In 1912, the Chief of Police James Beavers stirred controversy by single-handedly closing all of the brothels in Atlanta's most notorious vice district, and ordering all the women who lived in them to vacate the premises. In press reports, the controversy seemed to focus on the prostitutes who served in the brothels, and the degree to which they were victims of a "wretched" system (p. 141). But Hickey suggests that the crux of the issue in fact had little to do with the prostitutes themselves or even with prostitution as an activity; rather, beneath the rhetoric and sensationalism that played on fears of white slavery and women's simultaneous sexual vulnerability and strength, the trouble was a loose-cannon Chief of Police whose actions threatened established channels of power. Beavers was ultimately fired not because of his "attacks on women," but because of "his flagrant attempt to usurp the power of the [city] council-appointed police committee" (p. 143). The controversy ended when Beavers was terminated and business interests and the police reached a compromise where the police would leave the brothels alone and instead target the women who worked in them. Power brokers agreed that by punishing women instead of business owners, they could protect both Atlanta's moral image and businessmen's profits. Further limiting working women's already restricted autonomy was a worthy sacrifice for the cause of Atlanta's economic growth, and while "images of working-class women appeared almost overnight" in discussions of the prostitution crisis, "once the issues they had been created to represent were resolved, the images disappeared almost as quickly" (p. 135). When these women no longer served a useful purpose, men in power dropped them from the discussion.
Hickey is clearly interested in representations of women and what these representations meant in Atlanta at the turn of the twentieth century. By blending the techniques of cultural history with urban and social history, she is able to account for working-class women's critical significance to Atlanta's development without obscuring the degree to which these women still lacked and often struggled in vain for power. This blending is what makes Hickey's book an especially notable contribution to the literature, as it pushes readers to reconsider the meaning of agency. Hickey balances her portrayal of women as often self-possessed actors with a clear acknowledgment of their political marginality and objectification.

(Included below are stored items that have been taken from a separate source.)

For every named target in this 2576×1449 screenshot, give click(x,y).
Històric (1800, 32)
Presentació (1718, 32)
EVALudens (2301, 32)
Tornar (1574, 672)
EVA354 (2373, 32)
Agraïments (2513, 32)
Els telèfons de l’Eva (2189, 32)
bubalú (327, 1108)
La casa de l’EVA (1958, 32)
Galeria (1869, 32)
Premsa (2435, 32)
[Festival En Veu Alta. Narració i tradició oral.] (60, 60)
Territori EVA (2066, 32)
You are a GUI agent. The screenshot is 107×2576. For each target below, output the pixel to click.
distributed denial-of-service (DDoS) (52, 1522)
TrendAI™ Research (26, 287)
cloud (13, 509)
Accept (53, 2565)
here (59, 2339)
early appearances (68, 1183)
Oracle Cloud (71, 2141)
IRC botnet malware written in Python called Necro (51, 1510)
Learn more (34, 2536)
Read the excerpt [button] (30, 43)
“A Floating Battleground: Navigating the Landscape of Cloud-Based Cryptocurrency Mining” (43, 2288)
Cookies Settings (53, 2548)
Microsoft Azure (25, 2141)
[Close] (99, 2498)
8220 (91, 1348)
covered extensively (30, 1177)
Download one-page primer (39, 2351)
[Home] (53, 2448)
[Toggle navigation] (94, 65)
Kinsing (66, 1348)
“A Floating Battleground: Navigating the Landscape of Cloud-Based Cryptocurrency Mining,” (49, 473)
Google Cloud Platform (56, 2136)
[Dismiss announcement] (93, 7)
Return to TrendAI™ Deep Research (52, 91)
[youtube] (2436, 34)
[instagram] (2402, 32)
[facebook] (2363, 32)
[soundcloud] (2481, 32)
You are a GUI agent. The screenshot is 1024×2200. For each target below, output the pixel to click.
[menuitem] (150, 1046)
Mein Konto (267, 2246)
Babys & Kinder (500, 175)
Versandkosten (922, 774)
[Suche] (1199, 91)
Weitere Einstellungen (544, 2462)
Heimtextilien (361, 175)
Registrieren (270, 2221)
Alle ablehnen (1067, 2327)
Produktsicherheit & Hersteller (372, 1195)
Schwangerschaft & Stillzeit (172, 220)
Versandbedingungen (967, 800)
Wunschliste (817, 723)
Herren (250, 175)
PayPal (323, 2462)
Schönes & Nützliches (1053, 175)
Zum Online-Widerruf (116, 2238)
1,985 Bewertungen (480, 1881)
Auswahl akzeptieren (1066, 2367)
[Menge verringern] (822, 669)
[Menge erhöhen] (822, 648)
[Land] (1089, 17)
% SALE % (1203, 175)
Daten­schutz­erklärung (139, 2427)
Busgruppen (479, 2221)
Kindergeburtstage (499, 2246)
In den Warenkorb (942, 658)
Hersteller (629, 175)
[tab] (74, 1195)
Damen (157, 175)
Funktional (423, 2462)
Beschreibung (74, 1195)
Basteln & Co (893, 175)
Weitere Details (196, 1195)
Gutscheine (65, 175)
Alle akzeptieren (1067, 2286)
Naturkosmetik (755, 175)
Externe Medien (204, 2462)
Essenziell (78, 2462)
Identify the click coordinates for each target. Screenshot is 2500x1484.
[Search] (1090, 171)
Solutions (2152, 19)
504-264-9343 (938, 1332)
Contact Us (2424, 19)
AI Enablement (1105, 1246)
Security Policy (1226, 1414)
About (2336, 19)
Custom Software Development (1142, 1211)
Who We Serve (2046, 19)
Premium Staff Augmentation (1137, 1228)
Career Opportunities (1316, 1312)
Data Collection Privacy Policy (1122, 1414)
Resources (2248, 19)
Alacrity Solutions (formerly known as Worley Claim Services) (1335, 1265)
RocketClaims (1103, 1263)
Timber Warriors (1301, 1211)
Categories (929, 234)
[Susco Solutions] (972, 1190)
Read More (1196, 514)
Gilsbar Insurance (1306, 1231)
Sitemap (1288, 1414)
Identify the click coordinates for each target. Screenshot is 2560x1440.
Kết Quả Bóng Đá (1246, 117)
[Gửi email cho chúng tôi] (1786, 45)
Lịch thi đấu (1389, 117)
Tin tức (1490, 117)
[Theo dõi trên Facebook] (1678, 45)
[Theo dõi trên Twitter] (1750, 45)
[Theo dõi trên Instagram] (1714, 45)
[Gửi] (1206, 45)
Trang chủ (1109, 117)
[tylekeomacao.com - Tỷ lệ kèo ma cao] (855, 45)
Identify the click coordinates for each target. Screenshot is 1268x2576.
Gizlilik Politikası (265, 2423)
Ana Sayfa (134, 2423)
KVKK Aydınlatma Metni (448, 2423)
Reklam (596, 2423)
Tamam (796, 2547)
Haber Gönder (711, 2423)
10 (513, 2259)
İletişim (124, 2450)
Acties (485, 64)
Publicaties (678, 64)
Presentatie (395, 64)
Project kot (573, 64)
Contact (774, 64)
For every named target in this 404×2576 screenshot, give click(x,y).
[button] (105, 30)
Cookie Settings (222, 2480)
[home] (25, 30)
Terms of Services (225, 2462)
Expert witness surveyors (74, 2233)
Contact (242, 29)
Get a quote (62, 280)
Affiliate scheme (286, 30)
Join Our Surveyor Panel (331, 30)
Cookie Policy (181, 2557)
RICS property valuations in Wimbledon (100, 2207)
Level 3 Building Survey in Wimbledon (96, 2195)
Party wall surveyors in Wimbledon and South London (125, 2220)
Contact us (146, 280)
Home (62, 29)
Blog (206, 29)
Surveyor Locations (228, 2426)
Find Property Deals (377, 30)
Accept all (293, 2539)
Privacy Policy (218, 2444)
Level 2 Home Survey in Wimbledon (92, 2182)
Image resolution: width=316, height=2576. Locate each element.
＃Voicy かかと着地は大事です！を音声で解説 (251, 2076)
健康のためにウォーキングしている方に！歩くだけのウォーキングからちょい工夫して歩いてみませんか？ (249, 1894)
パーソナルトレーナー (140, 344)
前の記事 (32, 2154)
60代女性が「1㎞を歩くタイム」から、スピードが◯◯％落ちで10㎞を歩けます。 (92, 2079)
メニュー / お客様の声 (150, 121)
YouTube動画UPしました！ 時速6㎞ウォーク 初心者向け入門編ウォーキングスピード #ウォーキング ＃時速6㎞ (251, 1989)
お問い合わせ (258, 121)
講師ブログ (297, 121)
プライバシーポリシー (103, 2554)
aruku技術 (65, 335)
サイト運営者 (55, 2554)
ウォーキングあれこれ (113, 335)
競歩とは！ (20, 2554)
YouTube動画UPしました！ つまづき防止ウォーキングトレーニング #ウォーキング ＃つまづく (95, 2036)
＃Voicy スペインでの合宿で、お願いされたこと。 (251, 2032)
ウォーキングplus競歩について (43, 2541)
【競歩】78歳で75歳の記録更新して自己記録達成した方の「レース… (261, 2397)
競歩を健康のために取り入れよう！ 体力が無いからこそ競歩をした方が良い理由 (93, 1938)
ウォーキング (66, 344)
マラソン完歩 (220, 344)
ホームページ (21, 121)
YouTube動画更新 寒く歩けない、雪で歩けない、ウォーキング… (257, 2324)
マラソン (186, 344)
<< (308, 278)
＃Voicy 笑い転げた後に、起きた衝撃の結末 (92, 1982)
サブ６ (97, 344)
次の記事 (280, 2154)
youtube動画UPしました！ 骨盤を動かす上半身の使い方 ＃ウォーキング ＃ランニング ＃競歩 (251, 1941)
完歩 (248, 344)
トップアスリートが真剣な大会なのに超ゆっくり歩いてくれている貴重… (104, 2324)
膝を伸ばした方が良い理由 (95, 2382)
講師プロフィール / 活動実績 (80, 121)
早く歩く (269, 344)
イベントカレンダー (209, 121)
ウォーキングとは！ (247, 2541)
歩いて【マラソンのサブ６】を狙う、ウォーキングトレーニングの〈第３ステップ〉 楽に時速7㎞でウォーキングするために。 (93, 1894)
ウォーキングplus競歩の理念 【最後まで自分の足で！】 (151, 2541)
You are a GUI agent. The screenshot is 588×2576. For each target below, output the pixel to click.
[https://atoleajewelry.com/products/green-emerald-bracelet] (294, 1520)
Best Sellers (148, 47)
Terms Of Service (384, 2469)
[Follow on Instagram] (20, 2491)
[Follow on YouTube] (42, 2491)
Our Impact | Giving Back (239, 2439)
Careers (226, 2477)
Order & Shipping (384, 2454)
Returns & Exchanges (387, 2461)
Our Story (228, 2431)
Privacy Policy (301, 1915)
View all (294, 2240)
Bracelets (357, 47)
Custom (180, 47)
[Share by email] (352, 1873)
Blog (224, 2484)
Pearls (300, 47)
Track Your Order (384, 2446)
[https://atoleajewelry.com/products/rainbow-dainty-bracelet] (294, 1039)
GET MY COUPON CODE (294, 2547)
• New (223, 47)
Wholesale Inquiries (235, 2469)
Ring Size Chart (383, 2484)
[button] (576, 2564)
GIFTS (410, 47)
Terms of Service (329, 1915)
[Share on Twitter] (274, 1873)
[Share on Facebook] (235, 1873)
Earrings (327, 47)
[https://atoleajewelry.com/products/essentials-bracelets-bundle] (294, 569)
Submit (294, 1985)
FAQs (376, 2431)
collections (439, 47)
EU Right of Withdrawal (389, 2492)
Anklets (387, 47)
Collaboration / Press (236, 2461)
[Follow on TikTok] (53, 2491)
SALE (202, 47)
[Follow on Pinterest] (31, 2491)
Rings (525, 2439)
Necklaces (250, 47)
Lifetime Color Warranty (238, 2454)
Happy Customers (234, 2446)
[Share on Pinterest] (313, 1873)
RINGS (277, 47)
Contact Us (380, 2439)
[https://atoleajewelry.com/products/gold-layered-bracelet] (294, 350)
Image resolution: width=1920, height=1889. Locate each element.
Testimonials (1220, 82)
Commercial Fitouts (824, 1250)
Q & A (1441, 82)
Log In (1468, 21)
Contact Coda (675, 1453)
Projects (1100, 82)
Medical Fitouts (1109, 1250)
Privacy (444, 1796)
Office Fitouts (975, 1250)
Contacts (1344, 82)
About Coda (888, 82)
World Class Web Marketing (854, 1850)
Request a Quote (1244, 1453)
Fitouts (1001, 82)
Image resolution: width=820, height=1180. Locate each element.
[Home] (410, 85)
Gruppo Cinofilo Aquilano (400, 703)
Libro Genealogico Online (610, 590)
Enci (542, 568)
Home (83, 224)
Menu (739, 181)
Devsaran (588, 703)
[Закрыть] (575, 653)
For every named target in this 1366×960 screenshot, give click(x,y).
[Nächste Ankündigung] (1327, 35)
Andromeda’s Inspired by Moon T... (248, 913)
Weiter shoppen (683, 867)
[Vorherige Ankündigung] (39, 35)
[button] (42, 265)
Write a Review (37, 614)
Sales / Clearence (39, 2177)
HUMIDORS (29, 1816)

Hickey highlights the importance of working-class women's resistance to the constraints they faced and their efforts to gain a foothold in the larger political arena, whether through interactions with Atlanta's woman suffrage movement before World War I, as strikers and unionists, or as mothers and community activists. She notes that they were particularly effective when they acted as litigants bringing suits to court, and especially when they sued for divorce. All the same, Hickey emphasizes the fact that women's success was often fleeting. Their actions were highly significant within the context of their own lives and they found creative ways to exert some control over their destinies as individuals. But as a group, in spite of their visibility through the mid-1920s, working-class women in Atlanta did not become more powerful and by the end of the decade, in many ways they actually began to lose ground.
Hickey details both the rise and fall of working women's visibility and influence. She suggests a variety of reasons why, by the 1930s, both white and black women had lost their central place in the imagery of Atlanta's public realm. Perhaps the foremost reason for women's decline was the onset of the national economic crisis, which generated newly potent imagery of the unemployed man impoverished by the Great Depression. White women, whose right to earn wages had always been up for debate, could not compete with this picture. Black women's concerns overlapped some with white women's, but also differed in that the largely women-led fight for "racial uplift" in the 1900s and 1910s gave way after the First World War. In its place grew the struggle to build a new class of "race men" who could gain formal "political power and economic inclusion" and thus fight against racism and Jim Crow (p. 176). Efforts to improve black working women's lives had always been tied to a large-scale struggle against white supremacy; beginning in the 1920s, the struggle appeared to become more masculinized and to veer away from what many considered women's domain.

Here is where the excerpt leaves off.